ミドルを中心とした超~中距離の蹴り合いは互角の展開。圧倒的な攻撃力とラッシュ力の安保選手ですが、松岡選手はしっかりカウンターを狙っている気配で、中々打ち合いにはなりません。
しかしその均衡を崩して、ガッツリ踏み込んだ安保選手のワンツーが松岡選手を捉え、1ダウンを先取。そのまま2ダウン目を取りたい安保選手だが、しっかり立て直して、ミドルで距離をとる松岡選手が安保選手の構成を許さず、1ラウンドは終了。
そして2ラウンド目は、立て直した松岡選手が安保選手に圧をかけるタイミングが多くなる。しっかり見てカウンターを狙う松岡選手の圧に、安保選手は入りづらそう。時折、殺傷能力の高いパンチが交錯するも、お互いにクリーンヒットを許さない。バチバチに手数が多いわけではないが、お互いの「出さない攻撃」が交錯し、緊張感のある展開。両者互角の状態で、2ラウンド終了。
最終3ラウンドは、ダウンを取り返すべく松岡選手が前に出て、圧をかけ続け、なかなか手が出せない安保選手。しかしラウンド中盤に松岡選手の手のフェイントの合間を縫って、安保選手のノーモーションの左パンチが松岡選手のあごを捉え、1ラウンド目以来のダウンを奪取。そのままラッシュの左ボディで2ダウン目を追加し、KO勝ちで安保選手が決勝へ!

設問 A: 安保選手と松岡選手の試合の記述のうち、"しかしその均衡を崩して、ガッ"で始まり"KO勝ちで安保選手が決勝へ!"で終わる部分を、一字も変えずにそのまま繰り返してください。
設問 B: 安保選手と松岡選手の試合の記述について、最後の文に続く文章を書いてください。

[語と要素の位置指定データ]

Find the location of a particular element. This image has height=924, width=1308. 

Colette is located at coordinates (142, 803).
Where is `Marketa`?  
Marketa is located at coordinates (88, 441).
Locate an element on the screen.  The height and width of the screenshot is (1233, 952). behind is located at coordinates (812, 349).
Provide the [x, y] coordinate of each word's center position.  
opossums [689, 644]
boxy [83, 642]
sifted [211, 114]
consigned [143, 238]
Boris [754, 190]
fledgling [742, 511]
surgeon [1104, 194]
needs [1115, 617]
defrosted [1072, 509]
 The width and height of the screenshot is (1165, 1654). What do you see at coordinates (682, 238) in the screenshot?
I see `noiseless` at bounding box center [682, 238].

期待される出力 A:
しかしその均衡を崩して、ガッツリ踏み込んだ安保選手のワンツーが松岡選手を捉え、1ダウンを先取。そのまま2ダウン目を取りたい安保選手だが、しっかり立て直して、ミドルで距離をとる松岡選手が安保選手の構成を許さず、1ラウンドは終了。
そして2ラウンド目は、立て直した松岡選手が安保選手に圧をかけるタイミングが多くなる。しっかり見てカウンターを狙う松岡選手の圧に、安保選手は入りづらそう。時折、殺傷能力の高いパンチが交錯するも、お互いにクリーンヒットを許さない。バチバチに手数が多いわけではないが、お互いの「出さない攻撃」が交錯し、緊張感のある展開。両者互角の状態で、2ラウンド終了。
最終3ラウンドは、ダウンを取り返すべく松岡選手が前に出て、圧をかけ続け、なかなか手が出せない安保選手。しかしラウンド中盤に松岡選手の手のフェイントの合間を縫って、安保選手のノーモーションの左パンチが松岡選手のあごを捉え、1ラウンド目以来のダウンを奪取。そのままラッシュの左ボディで2ダウン目を追加し、KO勝ちで安保選手が決勝へ!

期待される出力 B:
安保瑠輝也 vs 野杁正明 試合結果
多くの方が予想する通りの、順当ともいえる組み合わせの決勝戦。両者とも2回連続KOで勝ち上がったものの、ここまでよりシビアな戦いを強いられたのは、松岡選手との神経戦を制した安保選手の方か?
準決勝までは1ラウンド2ノックダウンでKOとなるが、決勝は1ラウンド3ノックダウン制。
安保選手は野杁選手を中心に回りながら距離をとり、長いパンチを手数多く繰り出し、その合間にさらに飛びヒザ、バックスピンキックなどの大技をちりばめて、距離を詰めさせない作戦。
それに対して野杁選手選手はこれまでの試合展開同様、ローキック、カーフキックなど下段の蹴りを中心に、固くブロッキングしつつ圧をかけながらじりじりと前に出る。ほぼ互角の展開だが、安保選手の攻撃のほうが大きくて派手な分、ジャッジは安保選手に付けるかもなー、と思いました。
2Rも1Rと同様の展開。安保選手が派手な攻撃を見せるも野杁選手はブロッキングを崩さず、じわじわとカーフを効かせている様にも見えます。
そして、3ラウンド。胴回し回転蹴りや飛びヒザなど派手な技をちりばめつつ、パンチラッシュ中心で攻める安保選手に対し、野杁選手が1ラウンドから地道に蹴り続けたカーフキックが明らかに効き始め、安保選手はサウスポーへのスイッチが多くなる。
ここから、野杁選手は圧を強め、上下のショーとパンチにロー、ヒザを絡めた得意の近距離ラッシュ。安保選手もパンチでのラッシュで対応するも、野杁選手の鋭い左ボディが安保選手の脇腹をえぐり、安保選手はついにダウン!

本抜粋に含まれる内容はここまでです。